Making Refugees in India by Ria Kapoor, Oxford University Press, 2021; pp 272, price not mentioned.
Ria Kapoor’s recent work, Making Refugees in India, is a riveting narrative of India’s wrangle to pin down refugees within a postcolonial, national colloquy amidst an emerging universal, cosmopolitan order. Scholars have pointed to India’s definitional reluctance in spelling out who does and does not constitute a refugee, to be a form of “subcontinental defiance” to Eurocentric, in the least, homogenising definitions of refugeehood (Ramasubramanyam 2018). Kapoor complicates such a scholarship to bring in the paradoxes of India’s unique refugee accommodation mechanisms.

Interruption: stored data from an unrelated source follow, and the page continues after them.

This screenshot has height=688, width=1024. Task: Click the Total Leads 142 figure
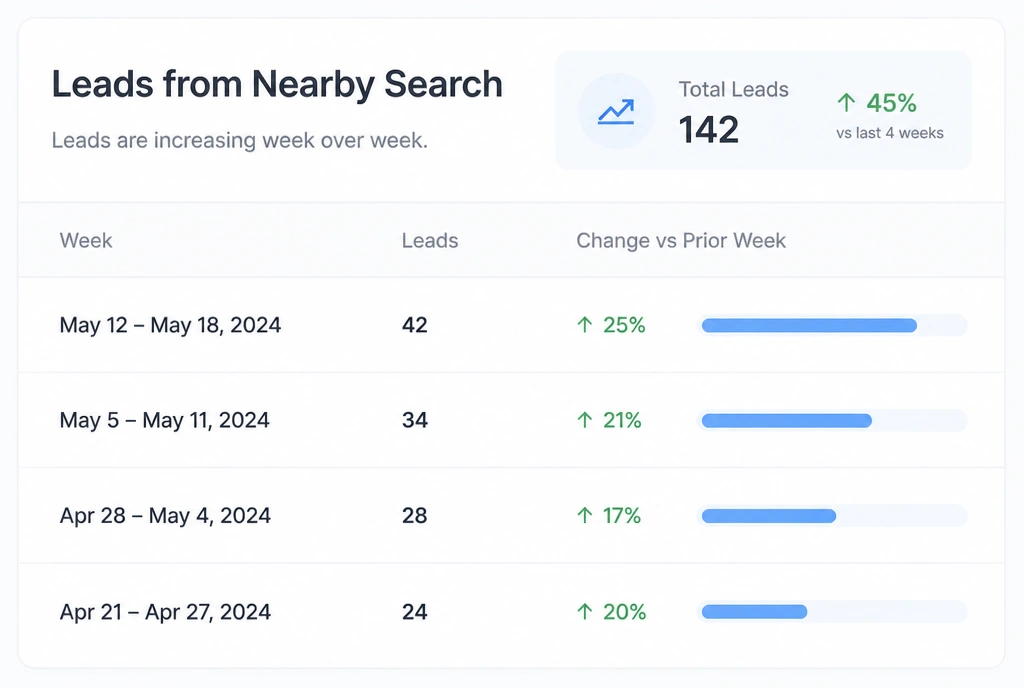click(x=709, y=129)
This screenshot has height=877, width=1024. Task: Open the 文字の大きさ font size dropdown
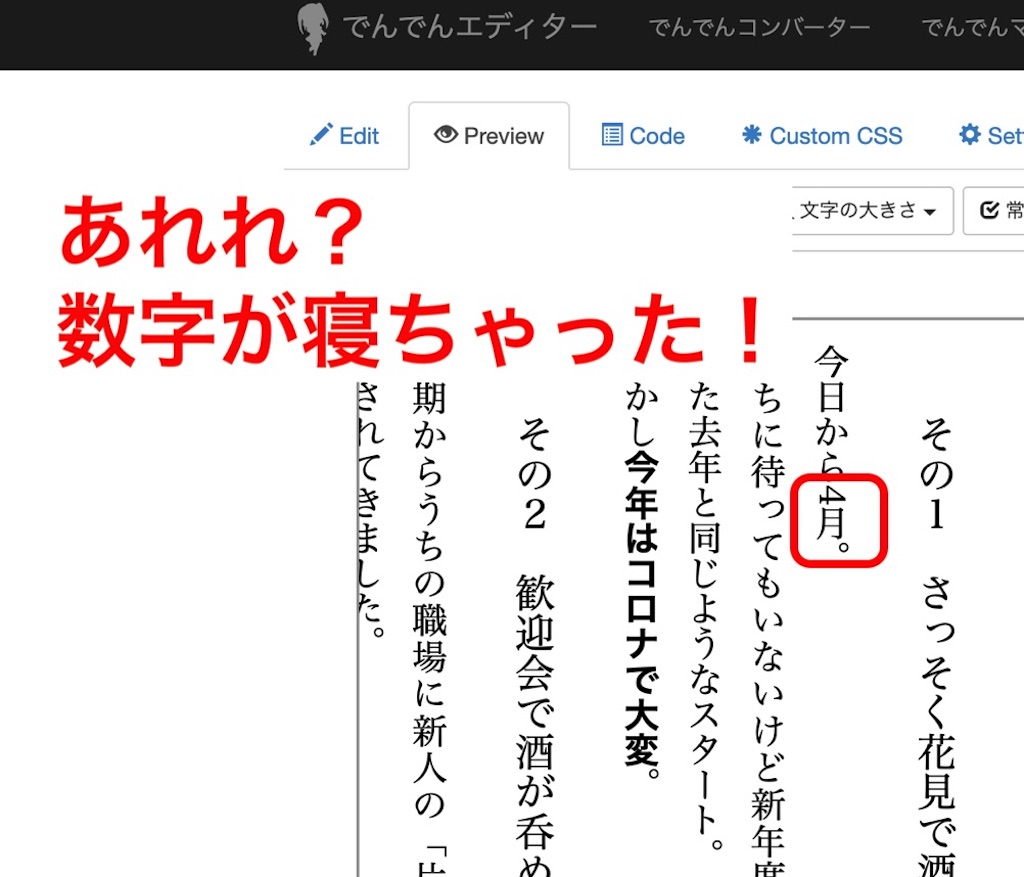point(868,210)
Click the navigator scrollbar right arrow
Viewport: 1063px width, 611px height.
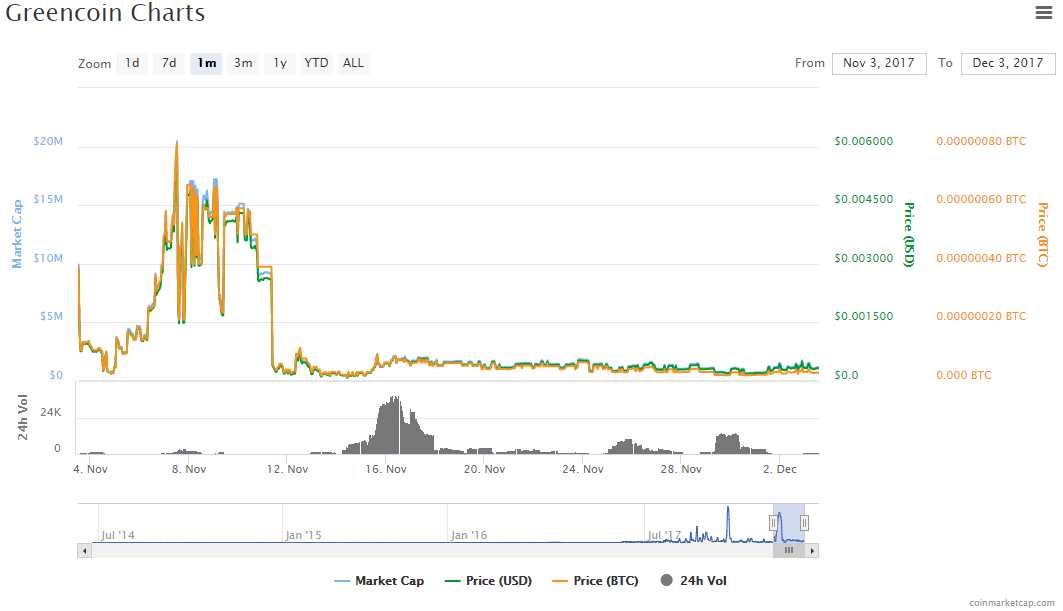coord(812,550)
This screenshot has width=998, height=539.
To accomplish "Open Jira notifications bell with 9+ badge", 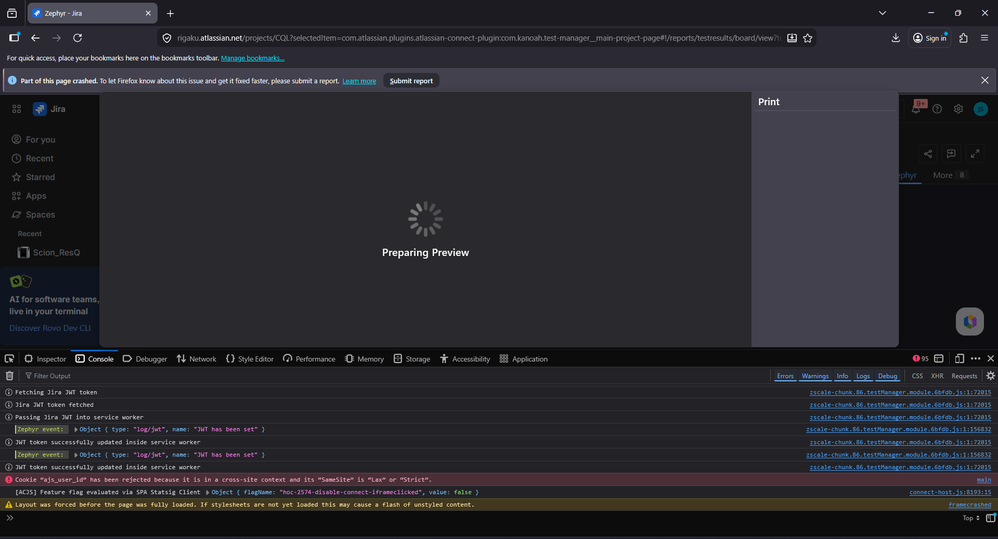I will [915, 109].
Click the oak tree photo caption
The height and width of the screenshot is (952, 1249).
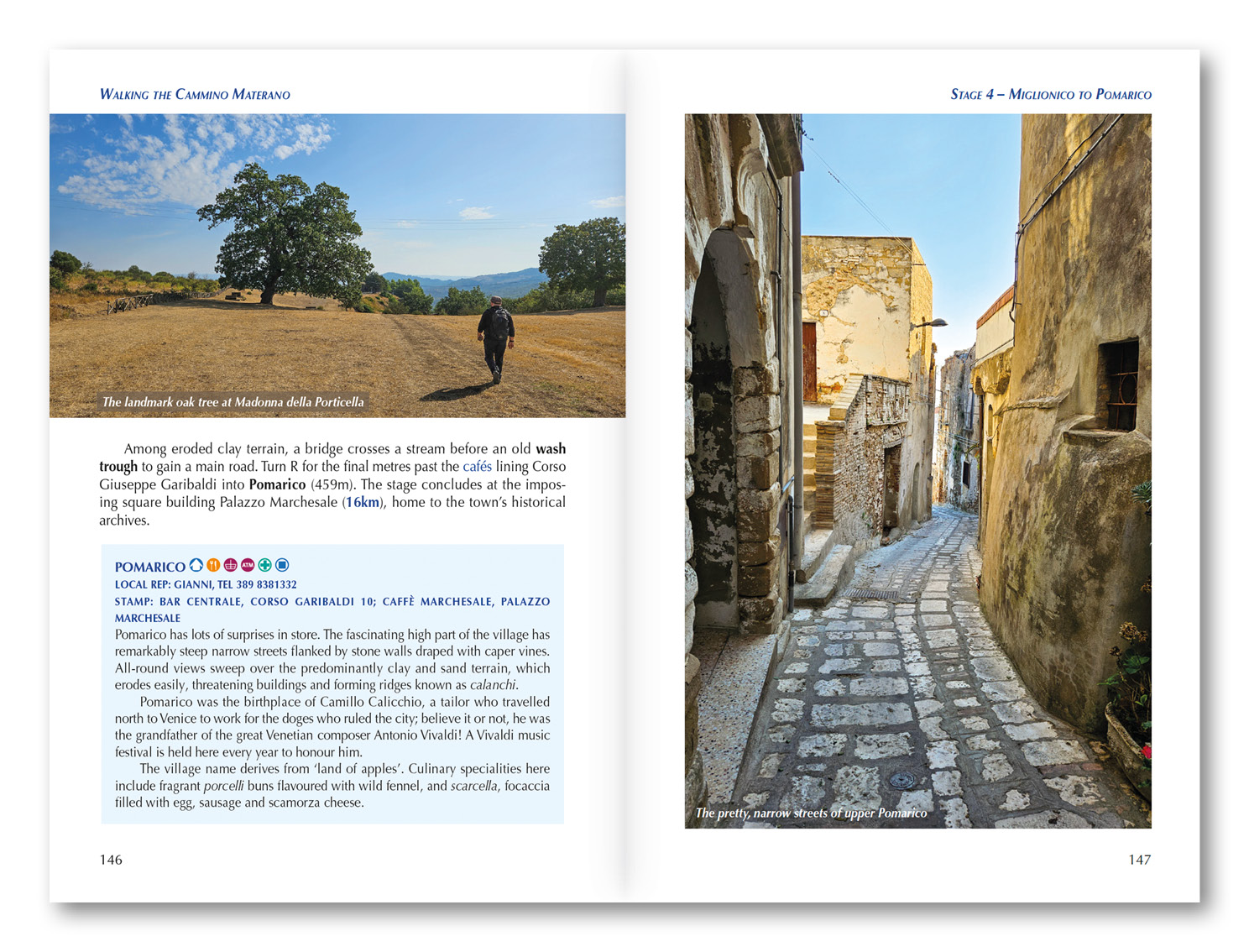pos(233,402)
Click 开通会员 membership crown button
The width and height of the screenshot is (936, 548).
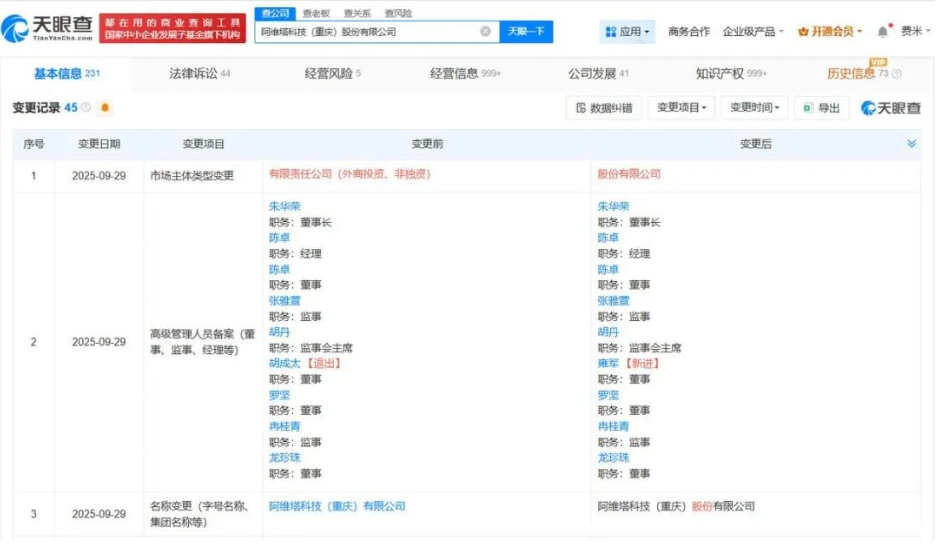830,32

While forced migration was a quotidian phenomenon during colonialism, the word refugee was strangely never used to describe people displaced by transnational empires. Hence, Kapoor (2021a) places the emergence of refugees as a conceptual category in the transition from an “imperial international order” to a “postcolonial national order” (p 98). Kapoor argues that the nation’s inception was mired in mass migration and accommodation of the “citizen-refugee,” making refugees foundational to the conception of citizenship in South Asia (Sen 2018). Challenging traditional scholarship on the guest–host dichotomy, Kapoor argues that partition refugees blurred the lines between host and guest as refugees were part of the national self (p 8). Controvertibly, in India, “to build the refugee was to build the state” (p 13). In this process, India began to endorse, if only begrudgingly, refugee reconstruction as intimately tied to national reinvigoration (Chatterji 2012).